Mary Feik retired from the National Air and Space Museum's (NASM) Paul E. Garber Restoration Facility as a Restoration Specialist. She restored antique and classic aircraft and has participated in the construction of reproduction World War I aircraft, helping restore the National Air and Space Museum's 1910 Wiseman-Cooke aircraft, a WWI Spad XIII fighter, Betty Skelton's Little Stinker and a 1930 Northrop "Alpha" mail plane. Feik's personal Short Winged Piper is undergoing restoration for donation to an air museum.

==Civil Air Patrol==
Feik was the recipient of a distinguished service award from the CAP for her involvement between 1982 and 2016. Weeks prior to her death, Feik's home CAP squadron was officially chartered as the "Colonel Mary S. Feik Composite Squadron". Members of her squadron presented the official charter and new squadron patch design to Feik at her bedside in Annapolis. She said her "ultimate Honor" was the ribbon named after her.
The achievement that was given her name is the Senior Airman cadet grade. It is the third of the cadet grades.

== Honors ==

CAP Mary Feik Achievement ribbon

A recipient of many aerospace honors, in 1994 Feik was inducted into the Women in Aviation International Pioneer Hall of Fame. On February 24, 1996, she received the Federal Aviation Administration's Charles Taylor Master Mechanic Award in recognition of her many outstanding contributions to aviation safety. The award requires the recipient to have actively worked as an aircraft mechanic for at least 50 years. Feik was the first woman to ever receive the award, named for the Wright brothers' mechanic and engineer.
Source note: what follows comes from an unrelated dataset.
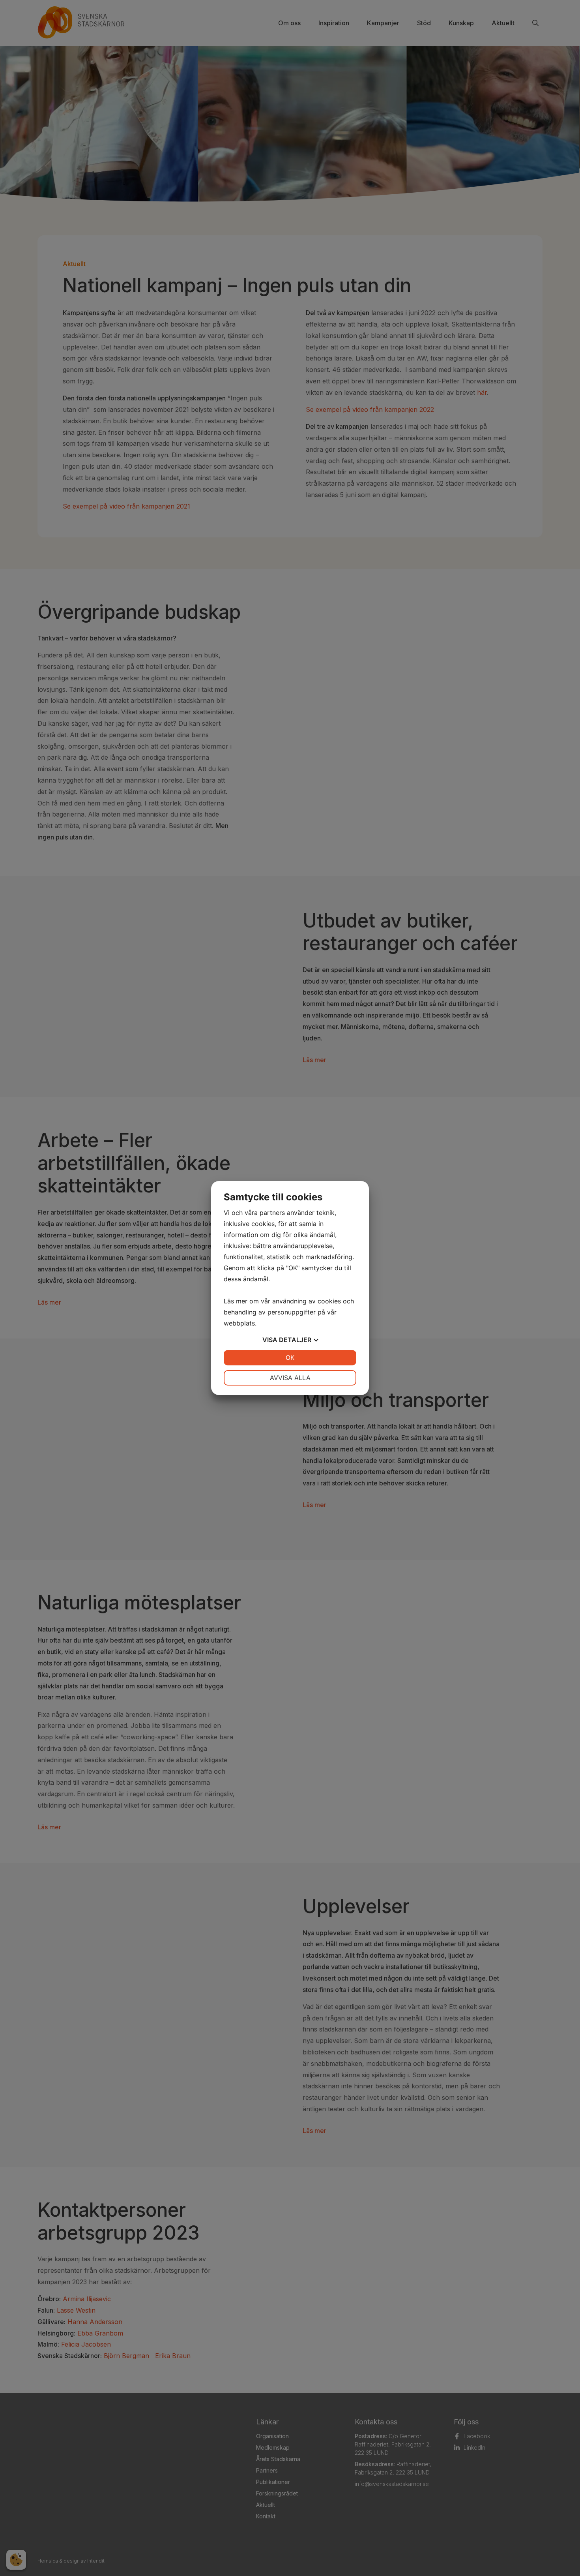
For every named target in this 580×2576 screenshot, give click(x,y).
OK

Mary Feik's proudest professional honor was bestowed in 2003. "My ultimate honor is the Civil Air Patrol cadet achievement created in my name."

== Personal ==
She married Robert Feik June 17, 1950; they remained married for 54 years, until his death in 2004 at the age of 85. She had a daughter named Robin
Feik resided in Annapolis, Maryland. Robin served as Civil Air Patrol's Idaho Wing commander from 2021-2024. Every year, she gave a speech to cadets from throughout Civil Air Patrol at the National Honor Guard Academy and also to a gathered assembly of basic cadets and staff at the Civil Air Patrol's Tri-Wing Encampment, held by Maryland Wing.

Mary Feik died from cancer on June 10, 2016, at her home in Annapolis.

The PA-20 Piper Pacer she once owned is being restored through the Build a Plane foundation. Which is being rebuilt in a high school program in the Metropolitan Washington DC area.